Is Vilon FDA-approved?

No. Vilon has no FDA approval for any indication. The compound is sold in Russia as a dietary supplement (BAA, biologically active additive) rather than a registered pharmaceutical drug. International availability is through online supplement retailers and research-chemical channels. No Western Phase 1, 2, or 3 clinical trials have been completed. The Russian regulatory pathway treats Vilon as a supplement without requiring pharmaceutical clinical trial evidence.

What does the evidence base look like?

Vilon research is almost exclusively from the Khavinson group, the Anisimov laboratory, and associated Russian institutes.
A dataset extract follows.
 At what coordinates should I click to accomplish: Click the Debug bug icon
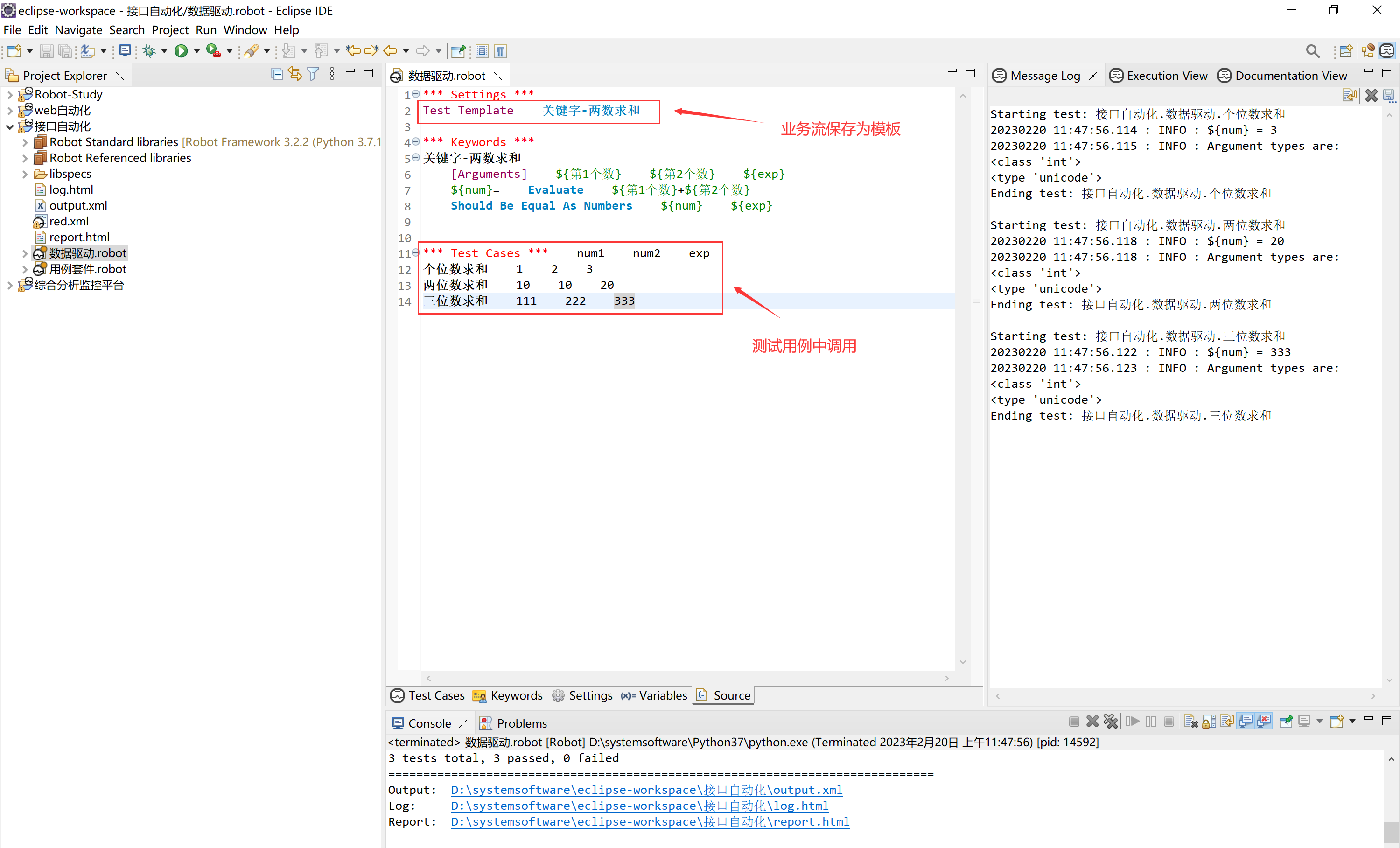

The notable findings reported in animal studies include lifespan extension in mice (Anisimov 2003), reduced spontaneous tumor incidence, restoration of T-cell function in aged animals, and improvements in immune response to vaccination in elderly subjects. Russian-language clinical observations describe improvements in immune parameters in elderly patients. The Khavinson framework is not widely accepted in mainstream Western immunology. Independent replication outside the Russian research community is essentially absent. The evidence base should be regarded as preclinical-dominant with minimal Western clinical validation.

What is the typical dose?

The standard Russian commercial preparation is sold as oral capsules containing 10-20 mg of Vilon per capsule. Typical recommended use is 1-2 capsules daily for 10-30 days, with cycles repeated 2-3 times per year following the Khavinson cyclical administration principle. Off-label subcutaneous use at 1-5 mg per injection is occasionally reported in research contexts. There is no FDA-approved dosing protocol. The oral bioavailability of intact dipeptide is uncertain.

Is Vilon safe?

Russian-published safety data and decades of supplement use suggest a generally favorable acute and short-term safety profile. No serious adverse events are consistently reported. Mild side effects occasionally noted include headache, fatigue, and mild gastrointestinal effects. Theoretical immunological concerns exist: as an immune modulator, Vilon could theoretically exacerbate autoimmune conditions. Long-term safety in Western populations has not been independently characterized. Pregnancy, breastfeeding, pediatric use, active autoimmune flare, and hematological malignancies should be avoided. Vilon is not currently on the WADA prohibited list.

References

Educational content only

This information is provided for research and educational purposes. It is not medical advice, diagnosis, or treatment. Many peptides described are not approved for human use outside clinical trials. Always consult a qualified healthcare professional before using any compound.